--- Begin Page ---
Before I keyboard another sentence, I want to say that I think that all this Triple Crown hysteria is pretty stupid. I say this for two reasons: first, I’m going to get a lot of clicks on this piece, because everyone who Googles “Gelfand stupid” will read this monograph. Second, I really do think that the Triple Crown is a horrible excuse for its intended purpose, which is to define the best three year olds in America and, with any luck, produce a Triple Crown winner who would, in turn, guarantee a publicity jackpot.

This is the point at which I remind you that no one has won the Triple Crown since Affirmed in 1978 and then I talk about Seattle Slew and Secretariat and all that, but you know all this stuff. This isn’t The Huffington Post, for God’s sake; it’s a horse racing blog.

Now, I think all of us would agree that a Triple Crown champ would be wonderful, and that we could use some good news these days. If I’ll Have Another wins the Belmont, we’re not going to return to the glory days of 1938, when the nation stopped to listen through the radio static to the match race between War Admiral and Seabiscuit. But we’d get some feel-good stories and maybe a few more people in the grandstand. (Please, dear racing Gods, don’t let some Middle East oil billionaire snatch up I’ll Have Another before the Belmont.)
--- End Page ---
What is asked: Output the Triple Crown post verbatim from "This is the" to "horse racing blog.".
--- Begin Records shown ---
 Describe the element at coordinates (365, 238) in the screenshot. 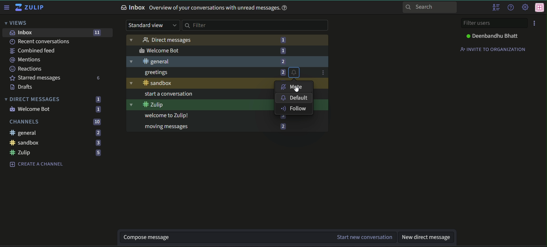

I see `start new conversation` at that location.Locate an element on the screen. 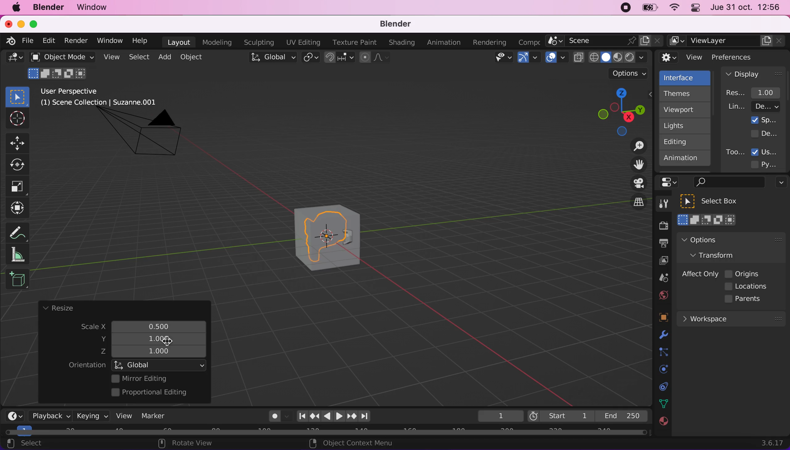  affect only is located at coordinates (699, 274).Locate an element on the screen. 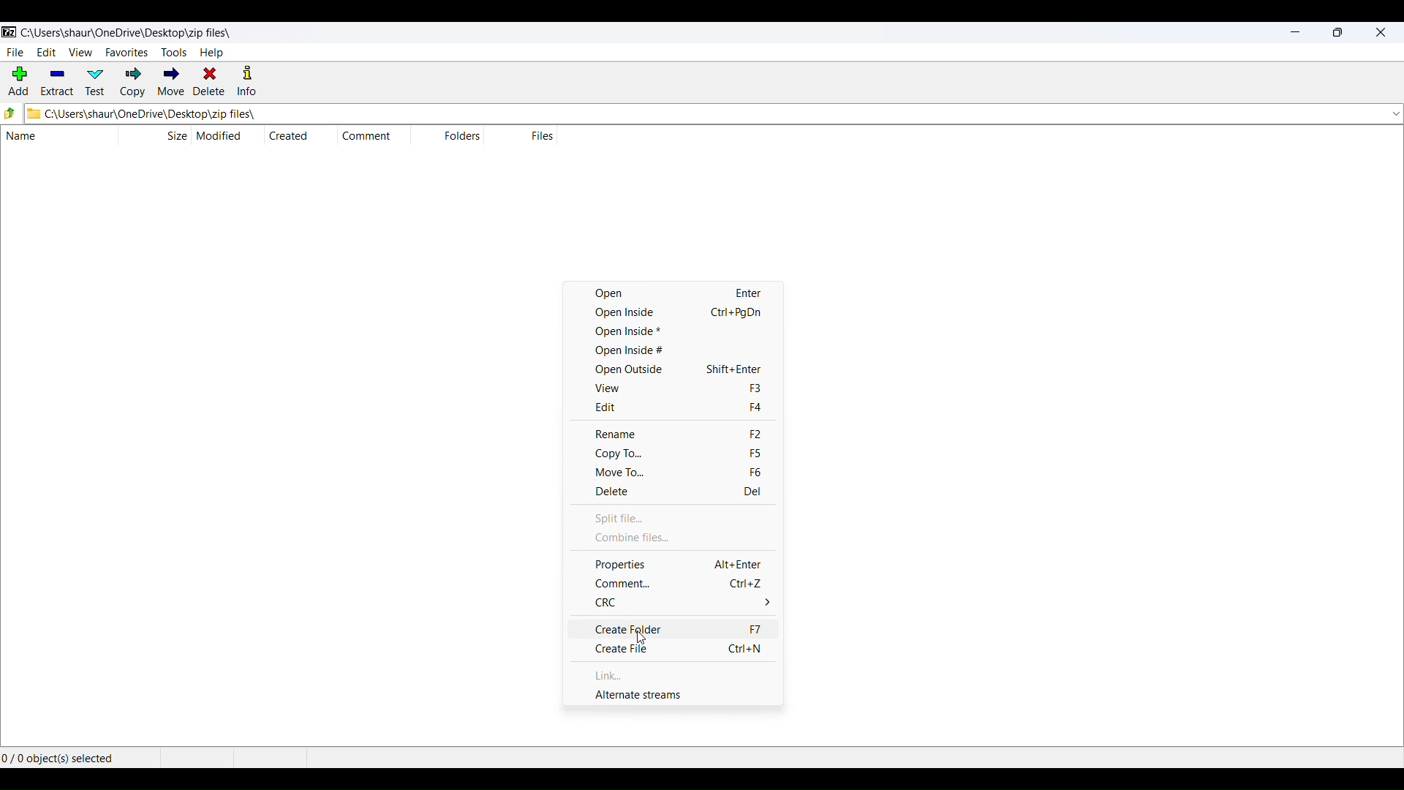  CREATE FOLDER is located at coordinates (682, 628).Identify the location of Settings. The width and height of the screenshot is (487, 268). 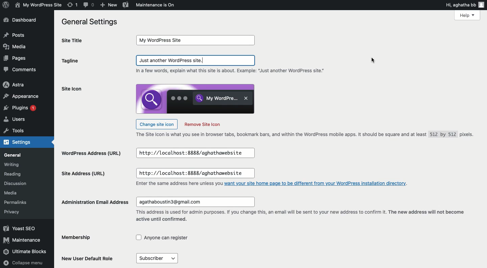
(21, 143).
--- End Records shown ---
Answer below:
This is the point at which I remind you that no one has won the Triple Crown since Affirmed in 1978 and then I talk about Seattle Slew and Secretariat and all that, but you know all this stuff. This isn’t The Huffington Post, for God’s sake; it’s a horse racing blog.